A Polícia Federal (PF) confirmou nesta sexta-feira que o Supremo Tribunal Federal (STF) autorizou o ex-advogado do empresário Marcos Valério, Rogério Tolentino, a cumprir pena em Belo Horizonte (MG) e que, portanto, ele não será transferido para Brasília.

Condenado pelo STF a seis anos e dois meses de prisão na Ação Penal 470, o chamado mensalão, Tolentino se entregou na Superintendência da PF, em Belo Horizonte, na noite de quinta-feira (12). Sua prisão havia sido decretada poucas horas antes dele se apresentar.

Tolentino é o 16º condenado preso por envolvimento no esquema de desvio de recursos públicos usados para a compra de apoio parlamentar a projetos de interesse do governo federal. Segundo a assessoria da PF, Tolentino passou a noite na superintendência. Hoje (13), após ser submetido a exames no Instituto Médico Legal (IML), o advogado foi transferido para a Penitenciária José Maria Alkimin, em Ribeirão das Neves, na região metropolitana de Belo Horizonte.

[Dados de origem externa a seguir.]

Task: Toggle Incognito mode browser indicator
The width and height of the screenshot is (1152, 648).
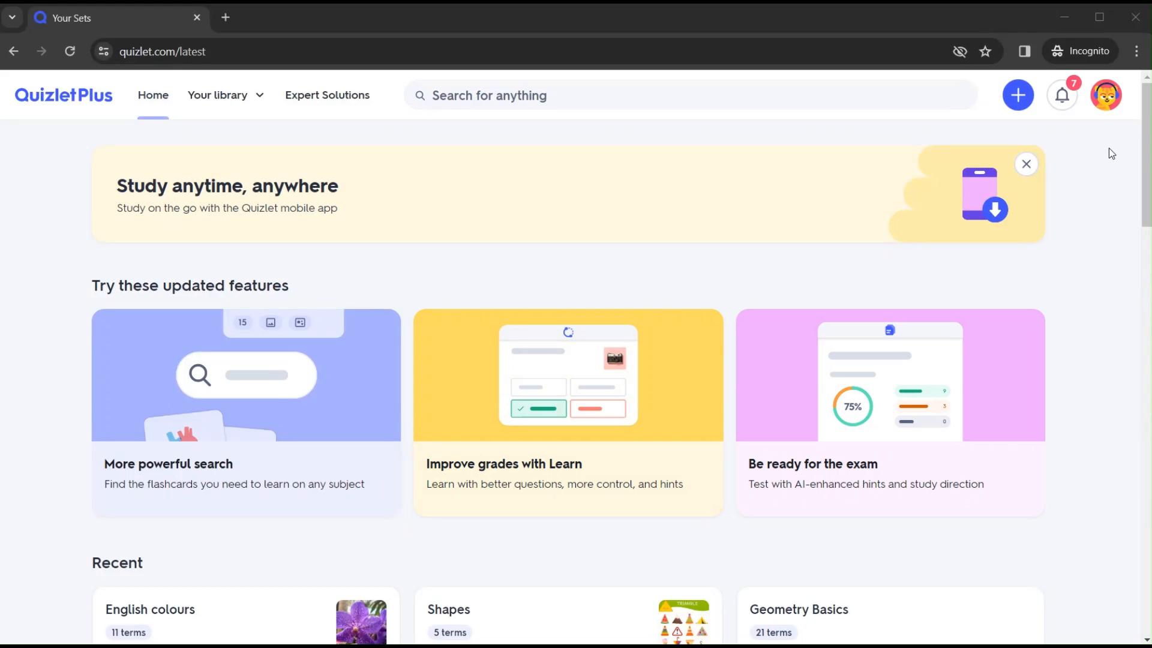Action: pyautogui.click(x=1080, y=50)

Ao se apresentar acompanhando por seu advogado, Paulo Sérgio Abreu e Silva, Tolentino afirmou aos jornalistas que tinha solicitado autorização para cumprir sua pena, em regime semiaberto, em Minas Gerais, antes mesmo da Justiça expedir seu mandado de prisão. A autorização do pedido torna desnecessário que ele seja levado para Brasília, como aconteceu com outros réus do mensalão federal.